Their primary focus is on immature, pinkish-brown locusts.
They are the most formidable, because it is during this phase that they are the most mobile and voracious. After this phase, the locusts — which then turn yellow — are less mobile and are mostly busy breeding and laying eggs.
After hatching, the locusts remain on the ground for four to five weeks. This is the best time to eradicate them. The insects, then in the “grasshopper” phase, are not very mobile, and it is possible to spray them on the ground, even on foot.
The pesticides used are numerous: fenitrothion, chlorpyrifos, fipronil, deltamethrin, diflubenzuron, teflubenzuron, triflumuron.
“With locusts, because they come in swarms of millions, we are supposed to use a ‘blanket’ of chemicals to stop them,” said Munywoki, who advocates the use of microencapsulated pesticides to limit the spread of these toxic products.
There is, however, debate in Kenya about this solution. “These products don’t only affect locusts, they kill ‘useful’ insects, such as bees and beetles,” says Munywoki. And without bees, there is no pollination, so no fruit.
The massive use of pesticides may unbalance the ecosystem and create a vicious cycle.
“If you kill the ‘beneficial’ insects that feed on other ‘harmful’ insects, it means that you will have to continue spraying chemicals to chase them away,” warned Munywoki.
The Department of Agriculture says all the tests have been done and the products are safe for humans and animals.
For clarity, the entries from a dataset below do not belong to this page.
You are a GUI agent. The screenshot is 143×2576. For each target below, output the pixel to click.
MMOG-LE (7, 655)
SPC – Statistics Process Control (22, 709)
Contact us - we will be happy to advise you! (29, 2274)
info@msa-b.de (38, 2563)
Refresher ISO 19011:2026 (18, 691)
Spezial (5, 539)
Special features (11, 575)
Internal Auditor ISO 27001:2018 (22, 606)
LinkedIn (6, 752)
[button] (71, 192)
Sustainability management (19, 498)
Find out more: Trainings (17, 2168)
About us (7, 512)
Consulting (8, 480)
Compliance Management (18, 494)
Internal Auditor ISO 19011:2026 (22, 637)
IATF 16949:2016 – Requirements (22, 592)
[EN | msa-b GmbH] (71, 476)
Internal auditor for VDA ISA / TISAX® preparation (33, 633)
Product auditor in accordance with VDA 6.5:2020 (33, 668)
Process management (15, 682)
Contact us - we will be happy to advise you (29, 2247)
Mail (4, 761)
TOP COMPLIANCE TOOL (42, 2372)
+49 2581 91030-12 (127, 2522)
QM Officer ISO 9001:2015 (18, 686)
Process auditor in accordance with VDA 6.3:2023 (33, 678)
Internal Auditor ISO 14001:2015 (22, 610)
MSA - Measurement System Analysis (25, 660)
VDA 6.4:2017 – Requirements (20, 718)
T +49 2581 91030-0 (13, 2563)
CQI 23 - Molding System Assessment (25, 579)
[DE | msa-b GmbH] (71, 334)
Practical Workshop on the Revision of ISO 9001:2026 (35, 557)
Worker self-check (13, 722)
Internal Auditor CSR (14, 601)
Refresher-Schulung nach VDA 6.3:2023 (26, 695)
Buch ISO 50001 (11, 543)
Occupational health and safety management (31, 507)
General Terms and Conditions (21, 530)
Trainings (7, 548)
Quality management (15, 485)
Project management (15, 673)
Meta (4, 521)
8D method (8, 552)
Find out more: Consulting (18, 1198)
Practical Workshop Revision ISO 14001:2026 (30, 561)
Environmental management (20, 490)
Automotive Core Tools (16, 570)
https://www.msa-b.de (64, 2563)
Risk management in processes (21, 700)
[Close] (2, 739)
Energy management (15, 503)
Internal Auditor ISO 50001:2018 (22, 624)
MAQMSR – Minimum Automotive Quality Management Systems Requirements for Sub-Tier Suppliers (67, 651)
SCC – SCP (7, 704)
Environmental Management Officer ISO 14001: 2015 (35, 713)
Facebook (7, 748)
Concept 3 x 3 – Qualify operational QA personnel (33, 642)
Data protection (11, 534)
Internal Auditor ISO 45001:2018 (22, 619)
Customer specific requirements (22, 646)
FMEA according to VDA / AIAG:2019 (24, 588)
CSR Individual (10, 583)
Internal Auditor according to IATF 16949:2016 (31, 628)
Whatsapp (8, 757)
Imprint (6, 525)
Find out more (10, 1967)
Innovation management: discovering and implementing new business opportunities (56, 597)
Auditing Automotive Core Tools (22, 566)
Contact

“If you drink one litre, it’s not safe. But the amount of chemicals sprayed is ultra-low volume. That means one litre per hectare is very little. In 24 hours, everything evaporates,” said Ghebre.
Other specialists have suggested harvesting them to eat them or using pheromones as bait to lure them to kill them. But at this stage of the invasion, when at least 70,000 ha have been affected in Kenya, the priority remains spraying.